BooksForKidsBlog

Thursday, February 17, 2011

Poor Richard Rides Again: Big Nate Strikes Again by Lincoln Peirce



THINGS I CAN'T STAND
by Nate Wright, Esq.

Egg salad
School picture day
Bubble gum that loses its flavor in 20 seconds
Any art project involving egg cartons or pipe
cleaners
GINA

Big Nate is back, but he's not having his best week.

The good news? He's finally been named captain of the SPOFF (Sports Played Only For Fun) fleece ball team. The bad news? That show-off, know-it-all, perfect A+-only Gina is on his team.
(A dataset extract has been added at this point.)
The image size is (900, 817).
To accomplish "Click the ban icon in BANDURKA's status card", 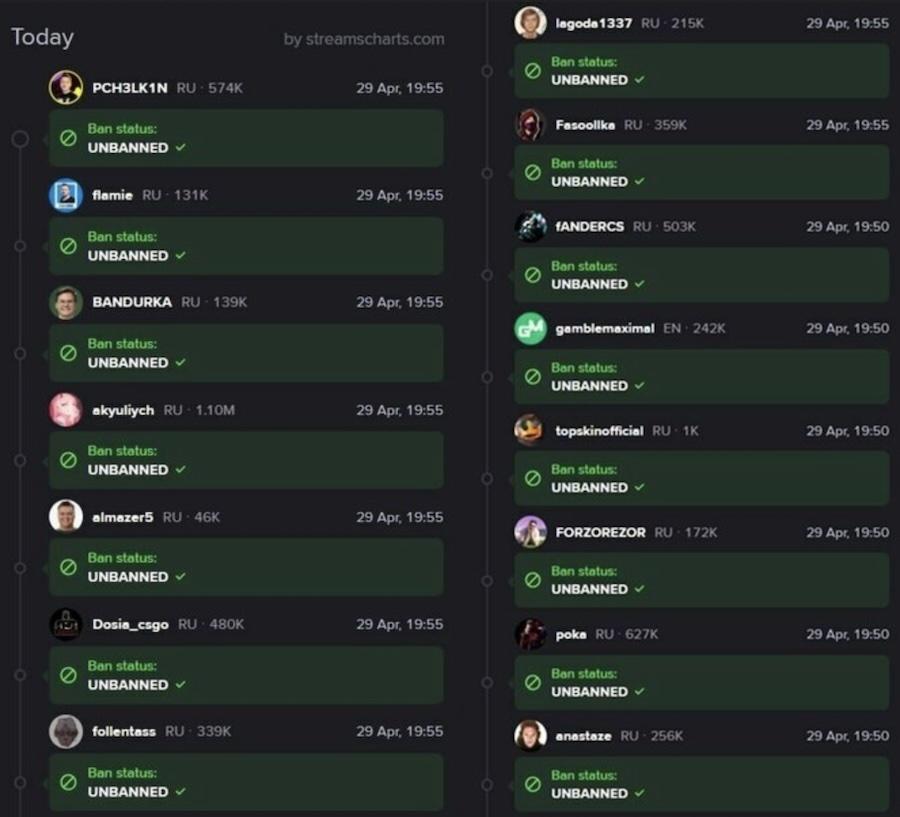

She can't hit, she can't catch, and she can't pitch--anything but sarcasm, that is, and her pitiful performance is the only thing that stands between Big Nate and the SPOFFY, the coveted soda-can-covered-with-crumpled-foil trophy for the championship.

The good news? He's assigned to do research on Benjamin Franklin, whom Nate finds to be a pretty cool dude. The bad news? His partner on this big-deal project is--Gina.

Nate actually hides out, er, does research on Big Ben in the library while dodging other duties. Nate is proud of his research product, BEN FRANKLIN COMIX, which the stodgy Gina rejects, pointing out the superiority of her thick desktop-published thesis, complete with web photos and copious facts about Franklin, Citizen and Founding Father.

Nate sees an opening here. He makes Gina an offer she can't refuse: she pretends she can't play on fleece ball days, and he "lets" her do the whole report all by herself, assuring that her record of perfect grades will remain intact. It's a win-win for our boy!

But best laid plans often go astray. First, Mrs. Godfrey, stickler for the rules of writing, detects, amazingly, a significant transgression in Gina's report:

Mrs. Godfrey starts flipping through it. Her smile slowly fades.

"Is--is something wrong?" Gina says. Her voice sounds a tiny bit higher than usual.
"Can you tell me about these visual aids?" Mrs. Godfrey asks.

Gina looks panicky. "I...um...printed some of them off the internet and I photocopied the others from library books."

Mrs. Godfrey frowns "The instructions were very clear." She reads them aloud.

"Visual aids are an important part of your project. You must create them yourself. Using images from outside sources could result in a failing grade."

At first Nate secretly smirks. How tragic for poor Gina. But then he remembers that as part of the team, her grade is also his grade. And he's already failing. Ooops!

In Lincoln Peirce's second cartoon classic, Big Nate Strikes Again (Harper, 2010) it's a win-win for both Gina and Big Nate, as Big Nate pulls this one out when he produces his Ben Franklin Comix, which knocks Mrs. Godfrey's socks off with its creative graphic exposition of the well-researched highlights of Poor Richard's career. Advantage: Nate. But then Gina comes off the bench to sub for the injured Nate and hits it out of the park in the championship final of the SPOFF playoff.

Score: Nate: 1; Gina: 1. And the rivalry continues.

As in his New York Times best-selling Big Nate: In a Class by Himself, Peirce hits a home run in Big Nate Strikes Again, with his hilarious spoof of middle school angst and his practiced cartoon exposition. Jeff Kinney, author of the wildly popular Diary of a Wimpy Kid, says, "Big Nate is funny, big time." He ought to know.

Peirce's just-out latest is Big Nate: From the Top.